Durante a 2ª Grande Guerra, a Croácia estabeleceu um
estado independente pró-nazista que abrangia as regiões onde hoje ficam as
repúblicas da Bósnia e parte da Sérvia. Quarenta mil judeus viviam nesse
conglomerado, e após a guerra restou apenas nove mil, sendo que três mil foram
enviados para Auschwitz.
Sinagoga bombardeada
Durante
o conflito que envolveu croatas e sérvios (1991/1992), Dubrovnik foi cercada e
a sinagoga teve suas janelas e telhados destruídos pela ação de foguetes e
granadas. O prédio também sofreu abalo em sua estrutura e parte do acervo foi transferida
para os Estados Unidos. Em 1998, com a sinagoga já recuperada através da “Rebuild
Dubrovnik Foundation”, de Washington, uma decisão judicial da suprema corte de
Nova York determinou que os objetos fossem devolvidos, dentre eles uma Torá
originária da Península Ibérica e um tapete árabe ofertado pela rainha Isabel
da Espanha ao seu médico judeu, ambos do século 13.
Uma
questão delicada que divide opiniões, já que muitas organizações judaicas temem
o desaparecimento de peças históricas face a sua exposição continuada e à
progressiva marcha de assimilação dessas comunidades. Por outro lado,
estudiosos que se dedicam ao registro das comunidades judaicas da Idade Média
na Europa central e oriental argumentam que a transferência dos objetos
religiosos para os EUA e Israel contribui para a total extinção dessas
comunidades, afastando-as de seu passado e negando-lhes um possível futuro.
Memória viva
Atualmente
vivem 30 judeus em Dubrovnik, ainda que o censo oficial de 2001 só registre 17.

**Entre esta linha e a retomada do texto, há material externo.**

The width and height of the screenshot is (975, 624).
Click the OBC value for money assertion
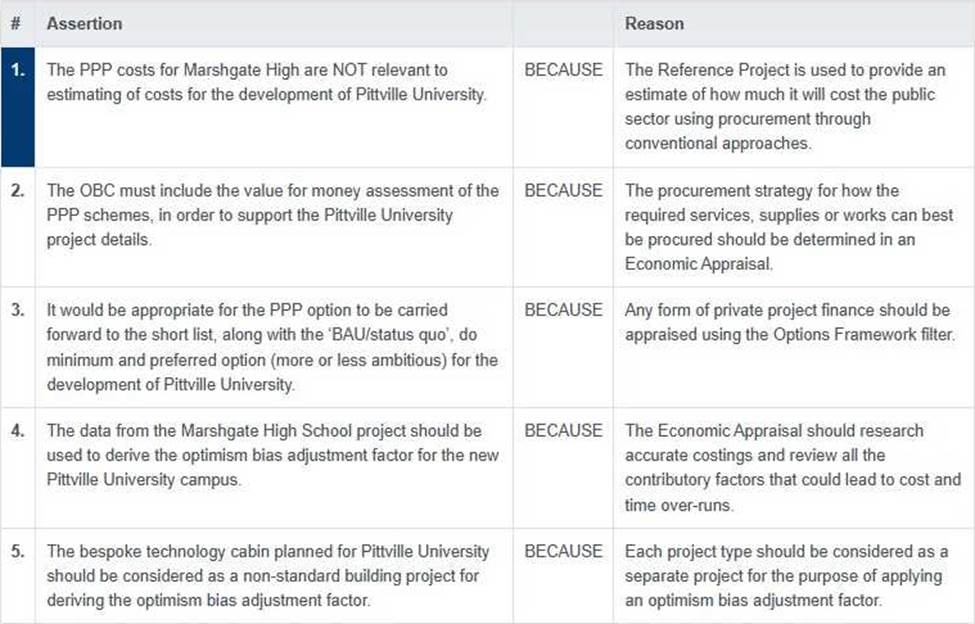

O censo também listou 495 judeus em toda a Croácia que no início da década de
1940 somavam 25 mil. O esloveno Boris Pahor, de 100 anos, sobrevivente do
Holocausto e autor do livro “Necrópole”, observa que a preservação de locais
que representam momentos da história de um povo tem a valia de “dar
continuidade à presença dos mortos no mundo dos vivos”.
Mas,
Pahor também externa sua preocupação quanto aos sentimentos e as imagens que
possam surgir nas mentes dos turistas que seguem o guia em suas explicações.

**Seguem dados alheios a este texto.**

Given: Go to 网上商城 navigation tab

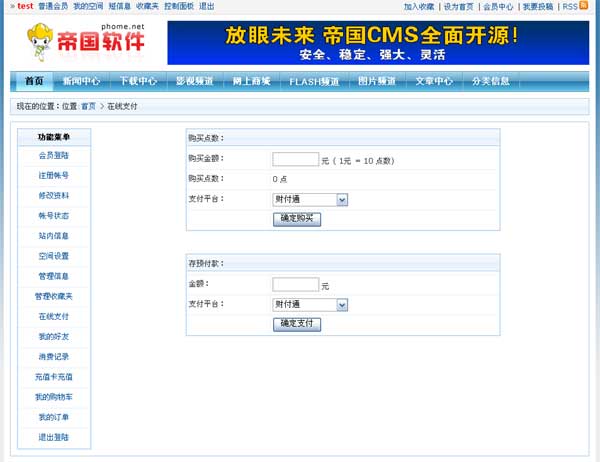Looking at the screenshot, I should point(251,81).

Isso porque, em 1994, a partir de uma visita ao campo de concentração onde foi
prisioneiro dos nazistas, o autor notou a falta de “familiaridade” e talvez até
de consciência dos visitantes quanto ao grau de degradação e de infâmia a que
foram submetidos, sem piedade, milhões de seres humanos.
No
caso da pequena sinagoga de Dubrovnik, a inquietação também é válida, porém mantê-la
aberta aos turistas em geral, mesmo sem a presença cotidiana de judeus e dos ofícios
religiosos, garante a sua sobrevida e principalmente mantém o seu passado e a
sua história presentes. Em 2003, o então presidente de Israel Moshe Katsav em
visita à Croácia conheceu a sinagoga. Desde então, com o incentivo do governo
croata, voos fretados de Israel para Dubrovnik trazem em média 250 turistas
semanalmente à cidade nas temporadas de verão.